____ 文書の抜粋
また、ネット上の発言のみならず、政治団体、市民団体、報道機関に対し組織的集中的に抗議電話を掛ける・電子メールを送るなどして圧力を掛ける(電凸)といったオフラインでの抗議行為や、ネット上でコンタクトをとった後の現場における行動も含まれる。ただ、確固たる組織を形成しているわけではなく、個々がネットで連帯をとりながら行動している。
自然発生的に生まれた言葉であり使用する各人によりネット右翼の定義は様々であるが、2000年代の日本における若年層の右傾化の象徴とみなす識者が多い。また、ネット右翼に対してネット左翼という言葉が新聞・テレビ等のメディア上で存在しないことも注目される。
具体例
- 2005年のマンガ嫌韓流の出版およびヒットはそれまでのネット右翼の活動の集大成と見られている。
- 2005年、杉並区での教科書採択において一部が現場からレポートし、その様子を取材された。
- 2005年の総選挙での自民党の歴史的勝利において、投票率が7%以上上がったことも含めその投票行動が注目された。当日の開票速報では専門家が2ちゃんねるの反応について触れた。
- 2006年の小泉首相靖国参拝において、ネット上の発言のみならず実際に参拝に訪れた様子が報道された。
________
■ 課題
ネット右翼についての文書の抜粋によると、2005年に出版されてヒットし、それまでのネット右翼の活動の集大成と見られているマンガは何ですか？
____ 表示データ
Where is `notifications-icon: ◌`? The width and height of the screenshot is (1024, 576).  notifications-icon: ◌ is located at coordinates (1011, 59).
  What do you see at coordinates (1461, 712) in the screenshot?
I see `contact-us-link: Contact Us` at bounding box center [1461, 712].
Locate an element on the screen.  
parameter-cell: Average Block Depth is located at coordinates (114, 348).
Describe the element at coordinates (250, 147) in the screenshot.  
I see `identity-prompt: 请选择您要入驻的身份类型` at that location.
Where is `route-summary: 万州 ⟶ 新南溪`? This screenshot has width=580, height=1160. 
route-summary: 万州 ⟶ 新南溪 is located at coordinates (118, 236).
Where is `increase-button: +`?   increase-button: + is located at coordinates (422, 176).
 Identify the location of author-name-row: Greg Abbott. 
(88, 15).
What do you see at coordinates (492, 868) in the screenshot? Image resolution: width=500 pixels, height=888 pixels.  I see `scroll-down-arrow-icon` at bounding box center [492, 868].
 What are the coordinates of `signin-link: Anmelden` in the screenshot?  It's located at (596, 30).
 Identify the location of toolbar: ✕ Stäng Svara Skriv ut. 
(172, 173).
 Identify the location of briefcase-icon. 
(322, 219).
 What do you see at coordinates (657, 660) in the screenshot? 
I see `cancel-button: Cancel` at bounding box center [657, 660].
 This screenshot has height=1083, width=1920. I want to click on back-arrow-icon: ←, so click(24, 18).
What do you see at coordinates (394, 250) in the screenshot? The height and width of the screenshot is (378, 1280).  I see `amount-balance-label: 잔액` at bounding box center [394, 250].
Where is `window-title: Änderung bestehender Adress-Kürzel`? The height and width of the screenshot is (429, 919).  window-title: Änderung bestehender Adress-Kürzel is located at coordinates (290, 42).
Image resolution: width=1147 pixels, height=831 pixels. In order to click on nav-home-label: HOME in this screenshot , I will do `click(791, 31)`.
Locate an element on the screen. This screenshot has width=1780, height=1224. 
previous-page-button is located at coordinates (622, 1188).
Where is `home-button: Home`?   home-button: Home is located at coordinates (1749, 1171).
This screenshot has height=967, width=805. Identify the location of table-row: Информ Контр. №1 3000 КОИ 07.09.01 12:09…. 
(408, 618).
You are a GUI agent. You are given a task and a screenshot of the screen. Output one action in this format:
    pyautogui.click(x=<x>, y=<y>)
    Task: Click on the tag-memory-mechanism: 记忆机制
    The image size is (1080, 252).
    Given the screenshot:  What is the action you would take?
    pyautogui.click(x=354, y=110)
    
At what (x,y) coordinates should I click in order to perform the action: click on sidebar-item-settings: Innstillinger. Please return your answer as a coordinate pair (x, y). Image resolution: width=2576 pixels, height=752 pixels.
________
■ 解答
嫌韓流